**Work to complete**
For the material that follows, return exactly the lines from the one with "Task: Enable Sign on SAML Response checkbox" through the one with "Given: Click the USMLE footer label", both ends included.
⟨
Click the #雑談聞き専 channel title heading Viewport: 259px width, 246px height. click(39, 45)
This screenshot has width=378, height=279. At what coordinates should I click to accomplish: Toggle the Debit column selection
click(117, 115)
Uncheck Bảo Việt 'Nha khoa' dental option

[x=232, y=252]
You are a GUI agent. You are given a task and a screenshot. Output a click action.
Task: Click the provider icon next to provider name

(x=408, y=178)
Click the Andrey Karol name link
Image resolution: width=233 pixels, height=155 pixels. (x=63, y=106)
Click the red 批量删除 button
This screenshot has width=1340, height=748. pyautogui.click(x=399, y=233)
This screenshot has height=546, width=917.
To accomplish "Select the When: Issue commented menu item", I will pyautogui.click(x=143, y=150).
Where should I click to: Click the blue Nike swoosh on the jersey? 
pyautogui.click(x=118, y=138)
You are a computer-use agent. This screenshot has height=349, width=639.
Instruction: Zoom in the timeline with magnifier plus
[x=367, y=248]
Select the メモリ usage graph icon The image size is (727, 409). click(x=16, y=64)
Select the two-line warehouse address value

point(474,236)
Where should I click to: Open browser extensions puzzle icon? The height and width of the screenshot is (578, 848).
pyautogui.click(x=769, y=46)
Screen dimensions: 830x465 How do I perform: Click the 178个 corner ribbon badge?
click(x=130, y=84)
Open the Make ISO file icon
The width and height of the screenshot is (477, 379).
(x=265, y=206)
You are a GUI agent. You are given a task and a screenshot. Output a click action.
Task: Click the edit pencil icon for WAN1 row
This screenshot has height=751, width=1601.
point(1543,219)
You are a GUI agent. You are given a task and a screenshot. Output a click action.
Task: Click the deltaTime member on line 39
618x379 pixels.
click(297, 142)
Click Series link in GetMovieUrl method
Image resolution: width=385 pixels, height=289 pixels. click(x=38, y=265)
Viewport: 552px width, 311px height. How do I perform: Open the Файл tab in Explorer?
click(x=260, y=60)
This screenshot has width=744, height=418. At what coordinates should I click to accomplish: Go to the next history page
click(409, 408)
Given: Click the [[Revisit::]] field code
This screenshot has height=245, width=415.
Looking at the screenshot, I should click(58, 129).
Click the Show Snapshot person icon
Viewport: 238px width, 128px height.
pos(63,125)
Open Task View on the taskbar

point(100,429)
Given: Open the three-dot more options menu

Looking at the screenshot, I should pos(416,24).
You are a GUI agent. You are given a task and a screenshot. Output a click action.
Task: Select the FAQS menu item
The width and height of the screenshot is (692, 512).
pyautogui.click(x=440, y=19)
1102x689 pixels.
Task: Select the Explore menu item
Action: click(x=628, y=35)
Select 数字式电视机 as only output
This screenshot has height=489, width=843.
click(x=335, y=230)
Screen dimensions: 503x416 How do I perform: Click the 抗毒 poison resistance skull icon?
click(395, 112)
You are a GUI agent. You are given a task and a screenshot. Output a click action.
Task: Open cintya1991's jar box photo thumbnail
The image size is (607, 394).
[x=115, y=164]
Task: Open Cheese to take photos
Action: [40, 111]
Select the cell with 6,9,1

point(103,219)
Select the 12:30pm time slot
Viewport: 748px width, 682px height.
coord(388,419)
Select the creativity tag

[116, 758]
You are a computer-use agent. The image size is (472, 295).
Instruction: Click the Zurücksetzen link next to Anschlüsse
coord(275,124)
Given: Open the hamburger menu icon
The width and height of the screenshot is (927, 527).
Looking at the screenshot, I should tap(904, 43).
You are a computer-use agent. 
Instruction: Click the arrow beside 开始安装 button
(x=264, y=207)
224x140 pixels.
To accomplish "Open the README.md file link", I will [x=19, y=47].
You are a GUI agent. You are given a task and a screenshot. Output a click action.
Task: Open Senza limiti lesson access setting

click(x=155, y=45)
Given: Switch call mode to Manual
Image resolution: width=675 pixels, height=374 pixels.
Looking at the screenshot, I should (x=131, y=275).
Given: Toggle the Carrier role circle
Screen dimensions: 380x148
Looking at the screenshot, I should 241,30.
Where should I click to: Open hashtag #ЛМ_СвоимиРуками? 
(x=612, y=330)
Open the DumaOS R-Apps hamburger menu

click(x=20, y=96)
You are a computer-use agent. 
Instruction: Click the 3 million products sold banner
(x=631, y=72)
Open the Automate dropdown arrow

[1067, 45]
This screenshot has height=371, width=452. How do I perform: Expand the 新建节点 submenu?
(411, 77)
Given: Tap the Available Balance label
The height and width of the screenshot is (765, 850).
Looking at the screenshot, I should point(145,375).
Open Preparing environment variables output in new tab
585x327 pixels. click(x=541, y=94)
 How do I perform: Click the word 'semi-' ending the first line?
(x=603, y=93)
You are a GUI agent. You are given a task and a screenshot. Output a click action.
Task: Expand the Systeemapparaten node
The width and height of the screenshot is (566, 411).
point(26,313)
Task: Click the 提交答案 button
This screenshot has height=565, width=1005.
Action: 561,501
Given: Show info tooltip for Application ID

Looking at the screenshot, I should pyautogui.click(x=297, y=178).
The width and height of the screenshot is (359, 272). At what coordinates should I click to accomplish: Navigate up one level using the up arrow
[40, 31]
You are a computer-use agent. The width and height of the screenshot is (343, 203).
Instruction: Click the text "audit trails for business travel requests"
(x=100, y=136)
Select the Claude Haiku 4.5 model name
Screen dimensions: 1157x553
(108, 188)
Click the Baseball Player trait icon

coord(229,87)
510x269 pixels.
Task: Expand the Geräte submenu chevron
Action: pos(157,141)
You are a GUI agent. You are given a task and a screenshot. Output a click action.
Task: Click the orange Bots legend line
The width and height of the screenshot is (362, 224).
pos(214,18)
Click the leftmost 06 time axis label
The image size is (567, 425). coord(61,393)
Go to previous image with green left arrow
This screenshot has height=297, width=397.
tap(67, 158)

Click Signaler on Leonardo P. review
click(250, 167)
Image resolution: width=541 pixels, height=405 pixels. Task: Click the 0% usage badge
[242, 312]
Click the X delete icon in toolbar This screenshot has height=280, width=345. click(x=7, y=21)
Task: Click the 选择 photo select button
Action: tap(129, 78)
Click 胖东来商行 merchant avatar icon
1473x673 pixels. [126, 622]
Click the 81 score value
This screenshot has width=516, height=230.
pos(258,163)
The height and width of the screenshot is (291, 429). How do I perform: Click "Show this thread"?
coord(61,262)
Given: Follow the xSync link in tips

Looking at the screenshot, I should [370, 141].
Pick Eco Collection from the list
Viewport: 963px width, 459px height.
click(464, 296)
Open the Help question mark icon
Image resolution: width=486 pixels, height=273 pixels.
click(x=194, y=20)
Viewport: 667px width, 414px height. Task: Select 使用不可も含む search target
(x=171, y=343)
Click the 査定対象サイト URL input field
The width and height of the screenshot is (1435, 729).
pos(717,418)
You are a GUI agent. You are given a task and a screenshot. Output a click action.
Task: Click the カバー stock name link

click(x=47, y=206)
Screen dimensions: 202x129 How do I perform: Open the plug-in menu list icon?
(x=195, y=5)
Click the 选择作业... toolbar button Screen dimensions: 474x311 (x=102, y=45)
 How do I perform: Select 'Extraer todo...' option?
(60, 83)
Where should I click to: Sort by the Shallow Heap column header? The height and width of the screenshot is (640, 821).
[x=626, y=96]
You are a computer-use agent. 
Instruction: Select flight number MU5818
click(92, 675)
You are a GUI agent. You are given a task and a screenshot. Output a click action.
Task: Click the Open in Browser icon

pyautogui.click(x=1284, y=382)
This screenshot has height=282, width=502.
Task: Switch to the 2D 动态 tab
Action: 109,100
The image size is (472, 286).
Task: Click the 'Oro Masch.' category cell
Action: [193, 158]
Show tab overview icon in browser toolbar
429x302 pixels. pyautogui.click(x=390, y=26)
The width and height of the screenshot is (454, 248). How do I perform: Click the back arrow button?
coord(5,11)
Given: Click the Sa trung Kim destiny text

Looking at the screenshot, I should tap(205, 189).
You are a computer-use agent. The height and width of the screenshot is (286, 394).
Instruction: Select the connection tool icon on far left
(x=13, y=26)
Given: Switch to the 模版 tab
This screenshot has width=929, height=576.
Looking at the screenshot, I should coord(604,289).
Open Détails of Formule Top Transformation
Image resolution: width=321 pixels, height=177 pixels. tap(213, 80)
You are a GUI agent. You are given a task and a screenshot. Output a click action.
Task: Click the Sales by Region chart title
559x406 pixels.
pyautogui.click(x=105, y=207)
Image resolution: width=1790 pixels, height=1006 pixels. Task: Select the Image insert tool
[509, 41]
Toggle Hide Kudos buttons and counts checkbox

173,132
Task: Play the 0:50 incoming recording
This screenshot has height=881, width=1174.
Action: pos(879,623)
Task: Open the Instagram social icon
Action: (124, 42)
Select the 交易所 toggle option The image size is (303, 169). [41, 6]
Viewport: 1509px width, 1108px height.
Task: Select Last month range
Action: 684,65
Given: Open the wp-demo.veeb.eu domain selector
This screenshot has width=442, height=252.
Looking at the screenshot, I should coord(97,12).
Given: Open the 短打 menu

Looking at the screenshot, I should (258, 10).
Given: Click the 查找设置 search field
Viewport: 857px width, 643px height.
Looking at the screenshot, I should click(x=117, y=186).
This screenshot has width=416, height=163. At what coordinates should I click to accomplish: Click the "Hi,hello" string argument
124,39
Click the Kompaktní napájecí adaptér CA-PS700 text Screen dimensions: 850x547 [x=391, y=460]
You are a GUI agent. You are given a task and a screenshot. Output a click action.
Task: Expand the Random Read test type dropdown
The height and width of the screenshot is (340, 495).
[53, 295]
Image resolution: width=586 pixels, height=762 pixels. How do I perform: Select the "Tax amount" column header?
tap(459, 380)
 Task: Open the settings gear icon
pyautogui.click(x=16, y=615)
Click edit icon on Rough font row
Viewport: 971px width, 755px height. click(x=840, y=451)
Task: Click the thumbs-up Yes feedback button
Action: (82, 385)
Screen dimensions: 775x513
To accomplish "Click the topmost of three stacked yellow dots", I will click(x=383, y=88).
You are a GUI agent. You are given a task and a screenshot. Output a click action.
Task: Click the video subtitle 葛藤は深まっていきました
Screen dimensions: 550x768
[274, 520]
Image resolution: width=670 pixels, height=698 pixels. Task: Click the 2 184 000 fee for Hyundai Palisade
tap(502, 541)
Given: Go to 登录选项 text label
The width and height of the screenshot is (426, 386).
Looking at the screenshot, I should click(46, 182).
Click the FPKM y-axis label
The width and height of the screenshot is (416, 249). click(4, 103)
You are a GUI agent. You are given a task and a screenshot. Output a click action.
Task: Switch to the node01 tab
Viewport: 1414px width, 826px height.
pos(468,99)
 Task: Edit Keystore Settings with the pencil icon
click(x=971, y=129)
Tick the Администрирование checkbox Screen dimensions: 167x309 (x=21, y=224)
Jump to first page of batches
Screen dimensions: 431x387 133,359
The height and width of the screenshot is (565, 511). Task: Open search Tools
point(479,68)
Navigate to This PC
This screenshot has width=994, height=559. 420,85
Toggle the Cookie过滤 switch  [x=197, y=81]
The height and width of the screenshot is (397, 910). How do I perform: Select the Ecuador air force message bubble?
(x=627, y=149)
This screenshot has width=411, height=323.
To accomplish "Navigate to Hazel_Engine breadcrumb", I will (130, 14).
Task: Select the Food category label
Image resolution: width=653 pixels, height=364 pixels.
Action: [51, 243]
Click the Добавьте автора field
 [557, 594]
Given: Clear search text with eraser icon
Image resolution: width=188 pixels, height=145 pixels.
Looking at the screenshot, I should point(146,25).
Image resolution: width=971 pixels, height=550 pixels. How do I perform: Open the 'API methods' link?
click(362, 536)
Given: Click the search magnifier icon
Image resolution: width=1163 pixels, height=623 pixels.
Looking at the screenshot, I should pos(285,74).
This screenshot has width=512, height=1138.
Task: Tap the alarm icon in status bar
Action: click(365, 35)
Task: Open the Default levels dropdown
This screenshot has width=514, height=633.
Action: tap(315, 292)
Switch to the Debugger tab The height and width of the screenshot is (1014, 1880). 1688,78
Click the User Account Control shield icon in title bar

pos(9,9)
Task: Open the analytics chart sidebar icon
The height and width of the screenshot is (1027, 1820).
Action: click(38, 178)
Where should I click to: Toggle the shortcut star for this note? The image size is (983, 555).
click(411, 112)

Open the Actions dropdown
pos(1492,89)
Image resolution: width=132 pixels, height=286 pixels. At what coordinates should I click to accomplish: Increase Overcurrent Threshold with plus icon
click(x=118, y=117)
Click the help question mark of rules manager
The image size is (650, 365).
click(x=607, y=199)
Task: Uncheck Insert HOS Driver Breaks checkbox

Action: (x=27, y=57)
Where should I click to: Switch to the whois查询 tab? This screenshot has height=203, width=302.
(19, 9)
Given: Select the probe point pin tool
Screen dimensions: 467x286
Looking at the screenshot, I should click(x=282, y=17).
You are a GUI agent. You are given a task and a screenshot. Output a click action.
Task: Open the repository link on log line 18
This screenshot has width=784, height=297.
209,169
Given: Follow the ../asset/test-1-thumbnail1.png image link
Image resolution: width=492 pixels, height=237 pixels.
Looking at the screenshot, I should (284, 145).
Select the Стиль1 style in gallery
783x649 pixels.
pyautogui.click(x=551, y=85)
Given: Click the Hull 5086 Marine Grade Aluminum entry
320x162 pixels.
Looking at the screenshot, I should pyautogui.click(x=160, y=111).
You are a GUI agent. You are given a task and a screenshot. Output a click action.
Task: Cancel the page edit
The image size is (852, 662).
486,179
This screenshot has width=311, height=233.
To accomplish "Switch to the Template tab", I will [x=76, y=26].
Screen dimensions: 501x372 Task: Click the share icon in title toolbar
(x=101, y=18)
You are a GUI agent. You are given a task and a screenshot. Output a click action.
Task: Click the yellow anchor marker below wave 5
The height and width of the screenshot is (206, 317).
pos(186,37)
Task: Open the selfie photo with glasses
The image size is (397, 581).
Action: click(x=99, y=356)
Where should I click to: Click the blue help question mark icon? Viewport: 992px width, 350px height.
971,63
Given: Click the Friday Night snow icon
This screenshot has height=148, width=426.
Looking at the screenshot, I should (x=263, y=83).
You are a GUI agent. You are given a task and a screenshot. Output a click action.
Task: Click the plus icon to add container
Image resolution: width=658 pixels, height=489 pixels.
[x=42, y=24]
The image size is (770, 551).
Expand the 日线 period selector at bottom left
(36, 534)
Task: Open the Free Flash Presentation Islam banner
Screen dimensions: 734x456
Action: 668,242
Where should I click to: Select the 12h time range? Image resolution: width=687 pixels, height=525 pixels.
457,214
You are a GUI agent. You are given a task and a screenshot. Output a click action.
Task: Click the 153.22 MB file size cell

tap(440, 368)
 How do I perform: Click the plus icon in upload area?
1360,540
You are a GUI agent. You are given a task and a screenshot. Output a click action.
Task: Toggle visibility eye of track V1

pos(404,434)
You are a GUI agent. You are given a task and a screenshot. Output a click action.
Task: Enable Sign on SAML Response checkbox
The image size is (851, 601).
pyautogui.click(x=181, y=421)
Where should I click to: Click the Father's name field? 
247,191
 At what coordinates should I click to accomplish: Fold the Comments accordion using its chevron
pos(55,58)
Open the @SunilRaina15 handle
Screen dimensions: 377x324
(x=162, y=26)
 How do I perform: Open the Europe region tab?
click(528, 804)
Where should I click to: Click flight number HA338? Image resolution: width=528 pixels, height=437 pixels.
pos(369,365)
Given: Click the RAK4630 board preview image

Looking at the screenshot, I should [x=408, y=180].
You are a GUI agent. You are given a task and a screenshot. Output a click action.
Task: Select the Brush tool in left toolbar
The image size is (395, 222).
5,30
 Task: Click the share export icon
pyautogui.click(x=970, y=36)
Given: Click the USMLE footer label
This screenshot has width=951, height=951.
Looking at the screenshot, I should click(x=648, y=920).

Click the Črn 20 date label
⟩
**Solution for this problem**
Task: Enable Sign on SAML Response checkbox
The image size is (851, 601).
pyautogui.click(x=181, y=421)
Where should I click to: Click the Father's name field? 
247,191
 At what coordinates should I click to accomplish: Fold the Comments accordion using its chevron
pos(55,58)
Open the @SunilRaina15 handle
Screen dimensions: 377x324
(x=162, y=26)
 How do I perform: Open the Europe region tab?
click(528, 804)
Where should I click to: Click flight number HA338? Image resolution: width=528 pixels, height=437 pixels.
pos(369,365)
Given: Click the RAK4630 board preview image

Looking at the screenshot, I should [x=408, y=180].
You are a GUI agent. You are given a task and a screenshot. Output a click action.
Task: Select the Brush tool in left toolbar
The image size is (395, 222).
5,30
 Task: Click the share export icon
pyautogui.click(x=970, y=36)
Given: Click the USMLE footer label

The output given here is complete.